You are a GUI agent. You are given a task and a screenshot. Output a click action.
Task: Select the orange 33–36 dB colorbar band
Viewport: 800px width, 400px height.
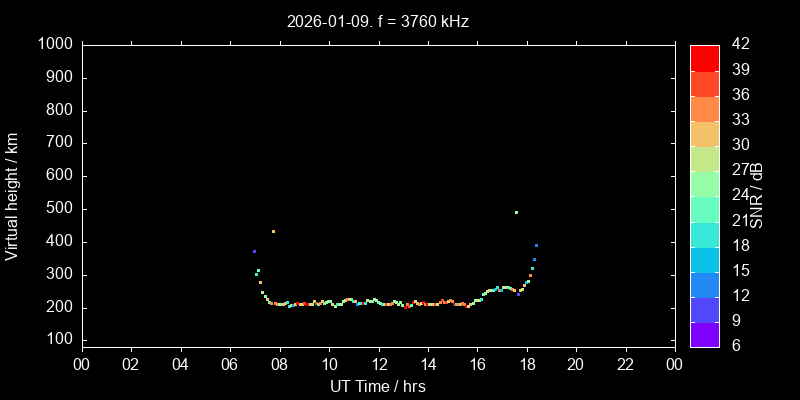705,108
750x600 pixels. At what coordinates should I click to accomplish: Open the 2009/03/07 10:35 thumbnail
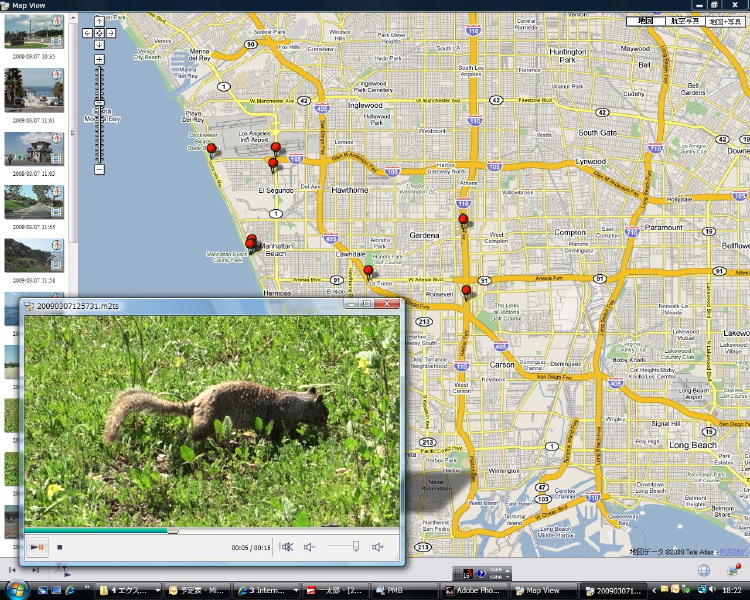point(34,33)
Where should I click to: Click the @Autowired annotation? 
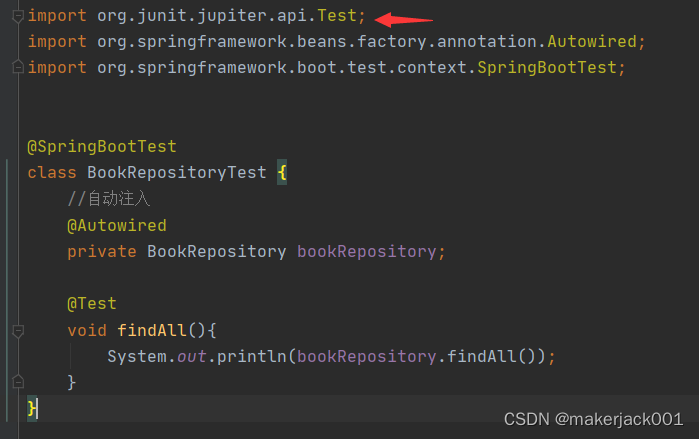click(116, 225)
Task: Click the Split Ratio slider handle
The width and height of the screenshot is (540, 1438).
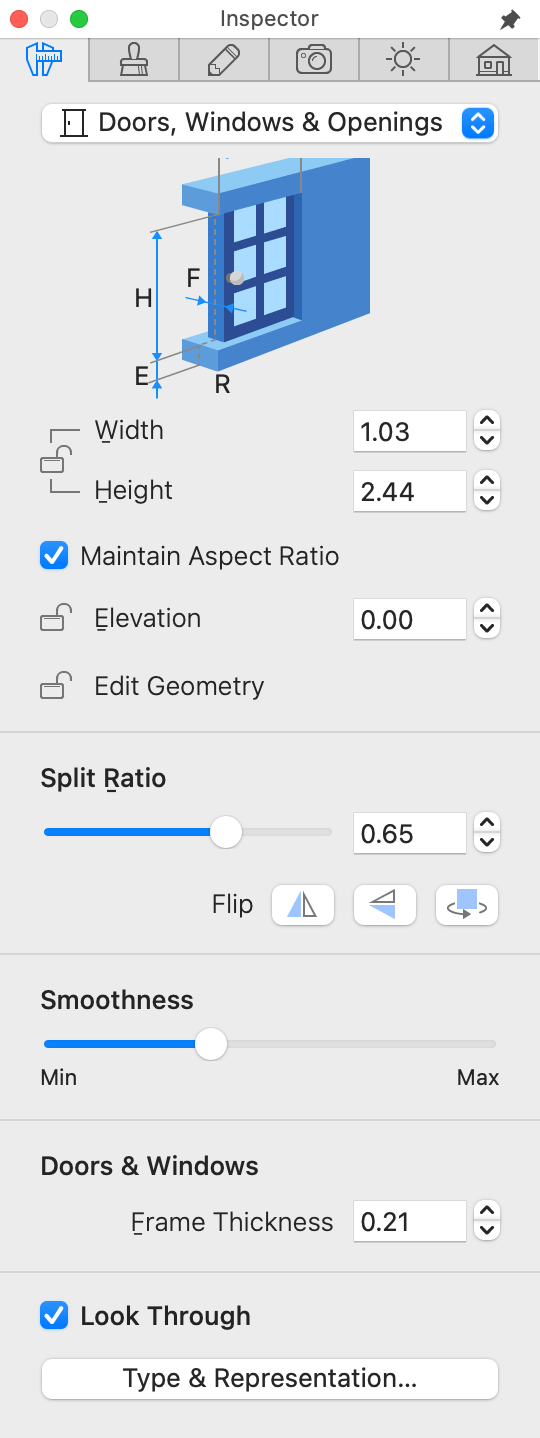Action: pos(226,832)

WORK ORDER:
Reproduce, with no pictures, the lines from the one containing "Viewport: 800px width, 400px height." to the end of the records above, exactly and inclusively.

SOLUTION:
Viewport: 800px width, 400px height.
705,108
750x600 pixels. At what coordinates should I click to accomplish: Open the 2009/03/07 10:35 thumbnail
point(34,33)
Where should I click to: Click the @Autowired annotation? 
click(116, 225)
Task: Click the Split Ratio slider handle
The width and height of the screenshot is (540, 1438).
Action: pos(226,832)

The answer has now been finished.